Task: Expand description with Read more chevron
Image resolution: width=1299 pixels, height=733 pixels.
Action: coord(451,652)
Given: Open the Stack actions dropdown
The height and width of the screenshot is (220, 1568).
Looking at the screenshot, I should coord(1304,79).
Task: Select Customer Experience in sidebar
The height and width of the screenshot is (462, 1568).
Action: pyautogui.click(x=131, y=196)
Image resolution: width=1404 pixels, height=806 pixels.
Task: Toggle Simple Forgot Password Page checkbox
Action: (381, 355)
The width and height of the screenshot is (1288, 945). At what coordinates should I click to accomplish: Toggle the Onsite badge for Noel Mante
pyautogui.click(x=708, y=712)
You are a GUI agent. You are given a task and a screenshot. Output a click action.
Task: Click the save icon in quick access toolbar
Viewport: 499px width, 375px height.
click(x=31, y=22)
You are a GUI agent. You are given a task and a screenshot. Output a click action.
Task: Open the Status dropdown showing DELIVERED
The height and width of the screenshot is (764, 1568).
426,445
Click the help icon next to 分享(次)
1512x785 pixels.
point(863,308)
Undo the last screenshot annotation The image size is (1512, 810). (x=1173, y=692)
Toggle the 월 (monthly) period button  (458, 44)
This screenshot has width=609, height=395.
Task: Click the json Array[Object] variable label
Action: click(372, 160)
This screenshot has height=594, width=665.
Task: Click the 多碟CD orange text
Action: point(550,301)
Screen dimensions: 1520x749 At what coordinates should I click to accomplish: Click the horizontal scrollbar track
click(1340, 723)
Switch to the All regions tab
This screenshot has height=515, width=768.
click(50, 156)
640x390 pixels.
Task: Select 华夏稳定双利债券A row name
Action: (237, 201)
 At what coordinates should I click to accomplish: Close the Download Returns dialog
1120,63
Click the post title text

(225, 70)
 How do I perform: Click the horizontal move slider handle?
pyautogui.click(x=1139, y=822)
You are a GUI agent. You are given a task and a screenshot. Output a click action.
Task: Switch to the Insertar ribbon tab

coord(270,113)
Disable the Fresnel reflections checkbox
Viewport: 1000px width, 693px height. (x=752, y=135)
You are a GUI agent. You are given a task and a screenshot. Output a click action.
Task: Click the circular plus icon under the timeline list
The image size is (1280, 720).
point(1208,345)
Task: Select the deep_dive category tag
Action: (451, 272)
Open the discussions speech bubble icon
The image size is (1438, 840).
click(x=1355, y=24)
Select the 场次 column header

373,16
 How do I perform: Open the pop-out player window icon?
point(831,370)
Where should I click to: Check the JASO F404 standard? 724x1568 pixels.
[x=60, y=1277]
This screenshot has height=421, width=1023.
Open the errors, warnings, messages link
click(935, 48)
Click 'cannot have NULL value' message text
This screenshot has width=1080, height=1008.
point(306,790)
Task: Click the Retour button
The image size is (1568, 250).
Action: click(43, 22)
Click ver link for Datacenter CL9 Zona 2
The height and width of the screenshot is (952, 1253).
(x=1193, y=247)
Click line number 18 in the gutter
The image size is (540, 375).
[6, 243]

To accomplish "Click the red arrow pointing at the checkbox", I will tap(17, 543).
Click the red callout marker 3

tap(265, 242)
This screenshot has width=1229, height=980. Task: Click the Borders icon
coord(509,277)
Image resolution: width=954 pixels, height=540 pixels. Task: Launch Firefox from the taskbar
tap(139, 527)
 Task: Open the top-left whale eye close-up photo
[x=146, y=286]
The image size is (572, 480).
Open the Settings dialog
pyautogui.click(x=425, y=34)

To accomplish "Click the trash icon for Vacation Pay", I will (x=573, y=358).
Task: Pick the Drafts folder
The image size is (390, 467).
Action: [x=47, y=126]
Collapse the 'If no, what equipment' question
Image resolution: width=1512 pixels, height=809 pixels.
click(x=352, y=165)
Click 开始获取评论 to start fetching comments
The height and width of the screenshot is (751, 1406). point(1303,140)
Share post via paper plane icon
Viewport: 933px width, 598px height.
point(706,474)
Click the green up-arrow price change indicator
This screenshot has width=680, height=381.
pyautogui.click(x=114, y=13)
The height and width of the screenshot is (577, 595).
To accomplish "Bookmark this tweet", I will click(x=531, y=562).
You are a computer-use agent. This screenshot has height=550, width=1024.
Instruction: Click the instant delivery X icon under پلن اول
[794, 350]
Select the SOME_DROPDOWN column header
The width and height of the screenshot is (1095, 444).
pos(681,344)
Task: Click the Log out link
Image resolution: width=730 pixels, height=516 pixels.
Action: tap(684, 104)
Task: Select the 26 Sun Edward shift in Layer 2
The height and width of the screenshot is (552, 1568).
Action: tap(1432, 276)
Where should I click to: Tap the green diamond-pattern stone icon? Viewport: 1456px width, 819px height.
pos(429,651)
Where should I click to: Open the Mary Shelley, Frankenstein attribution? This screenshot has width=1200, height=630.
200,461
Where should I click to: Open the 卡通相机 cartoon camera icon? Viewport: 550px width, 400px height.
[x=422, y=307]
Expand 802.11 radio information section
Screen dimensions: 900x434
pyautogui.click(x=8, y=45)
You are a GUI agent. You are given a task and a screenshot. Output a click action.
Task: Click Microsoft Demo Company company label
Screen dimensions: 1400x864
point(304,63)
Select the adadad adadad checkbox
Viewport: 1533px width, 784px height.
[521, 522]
________________________________________
_WHAT NEEDS TO BE DONE_
Please return all of the entries shown above, exactly as they stand.

_REPLY_
Task: Expand description with Read more chevron
Image resolution: width=1299 pixels, height=733 pixels.
Action: coord(451,652)
Given: Open the Stack actions dropdown
The height and width of the screenshot is (220, 1568).
Looking at the screenshot, I should coord(1304,79).
Task: Select Customer Experience in sidebar
The height and width of the screenshot is (462, 1568).
Action: pyautogui.click(x=131, y=196)
Image resolution: width=1404 pixels, height=806 pixels.
Task: Toggle Simple Forgot Password Page checkbox
Action: (381, 355)
The width and height of the screenshot is (1288, 945). At what coordinates should I click to accomplish: Toggle the Onsite badge for Noel Mante
pyautogui.click(x=708, y=712)
You are a GUI agent. You are given a task and a screenshot. Output a click action.
Task: Click the save icon in quick access toolbar
Viewport: 499px width, 375px height.
click(x=31, y=22)
You are a GUI agent. You are given a task and a screenshot. Output a click action.
Task: Open the Status dropdown showing DELIVERED
The height and width of the screenshot is (764, 1568).
426,445
Click the help icon next to 分享(次)
1512x785 pixels.
point(863,308)
Undo the last screenshot annotation The image size is (1512, 810). (x=1173, y=692)
Toggle the 월 (monthly) period button  (458, 44)
This screenshot has width=609, height=395.
Task: Click the json Array[Object] variable label
Action: click(372, 160)
This screenshot has height=594, width=665.
Task: Click the 多碟CD orange text
Action: point(550,301)
Screen dimensions: 1520x749 At what coordinates should I click to accomplish: Click the horizontal scrollbar track
click(1340, 723)
Switch to the All regions tab
This screenshot has height=515, width=768.
click(50, 156)
640x390 pixels.
Task: Select 华夏稳定双利债券A row name
Action: (237, 201)
 At what coordinates should I click to accomplish: Close the Download Returns dialog
1120,63
Click the post title text

(225, 70)
 How do I perform: Click the horizontal move slider handle?
pyautogui.click(x=1139, y=822)
You are a GUI agent. You are given a task and a screenshot. Output a click action.
Task: Switch to the Insertar ribbon tab

coord(270,113)
Disable the Fresnel reflections checkbox
Viewport: 1000px width, 693px height. (x=752, y=135)
You are a GUI agent. You are given a task and a screenshot. Output a click action.
Task: Click the circular plus icon under the timeline list
The image size is (1280, 720).
point(1208,345)
Task: Select the deep_dive category tag
Action: (451, 272)
Open the discussions speech bubble icon
The image size is (1438, 840).
click(x=1355, y=24)
Select the 场次 column header

373,16
 How do I perform: Open the pop-out player window icon?
point(831,370)
Where should I click to: Check the JASO F404 standard? 724x1568 pixels.
[x=60, y=1277]
This screenshot has height=421, width=1023.
Open the errors, warnings, messages link
click(935, 48)
Click 'cannot have NULL value' message text
This screenshot has width=1080, height=1008.
point(306,790)
Task: Click the Retour button
The image size is (1568, 250).
Action: click(43, 22)
Click ver link for Datacenter CL9 Zona 2
The height and width of the screenshot is (952, 1253).
(x=1193, y=247)
Click line number 18 in the gutter
The image size is (540, 375).
[6, 243]

To accomplish "Click the red arrow pointing at the checkbox", I will tap(17, 543).
Click the red callout marker 3

tap(265, 242)
This screenshot has width=1229, height=980. Task: Click the Borders icon
coord(509,277)
Image resolution: width=954 pixels, height=540 pixels. Task: Launch Firefox from the taskbar
tap(139, 527)
 Task: Open the top-left whale eye close-up photo
[x=146, y=286]
The image size is (572, 480).
Open the Settings dialog
pyautogui.click(x=425, y=34)

To accomplish "Click the trash icon for Vacation Pay", I will (x=573, y=358).
Task: Pick the Drafts folder
The image size is (390, 467).
Action: [x=47, y=126]
Collapse the 'If no, what equipment' question
Image resolution: width=1512 pixels, height=809 pixels.
click(x=352, y=165)
Click 开始获取评论 to start fetching comments
The height and width of the screenshot is (751, 1406). point(1303,140)
Share post via paper plane icon
Viewport: 933px width, 598px height.
point(706,474)
Click the green up-arrow price change indicator
This screenshot has width=680, height=381.
pyautogui.click(x=114, y=13)
The height and width of the screenshot is (577, 595).
To accomplish "Bookmark this tweet", I will click(x=531, y=562).
You are a computer-use agent. This screenshot has height=550, width=1024.
Instruction: Click the instant delivery X icon under پلن اول
[794, 350]
Select the SOME_DROPDOWN column header
The width and height of the screenshot is (1095, 444).
pos(681,344)
Task: Click the Log out link
Image resolution: width=730 pixels, height=516 pixels.
Action: tap(684, 104)
Task: Select the 26 Sun Edward shift in Layer 2
The height and width of the screenshot is (552, 1568).
Action: tap(1432, 276)
Where should I click to: Tap the green diamond-pattern stone icon? Viewport: 1456px width, 819px height.
pos(429,651)
Where should I click to: Open the Mary Shelley, Frankenstein attribution? This screenshot has width=1200, height=630.
200,461
Where should I click to: Open the 卡通相机 cartoon camera icon? Viewport: 550px width, 400px height.
[x=422, y=307]
Expand 802.11 radio information section
Screen dimensions: 900x434
pyautogui.click(x=8, y=45)
You are a GUI agent. You are given a task and a screenshot. Output a click action.
Task: Click Microsoft Demo Company company label
Screen dimensions: 1400x864
point(304,63)
Select the adadad adadad checkbox
Viewport: 1533px width, 784px height.
[521, 522]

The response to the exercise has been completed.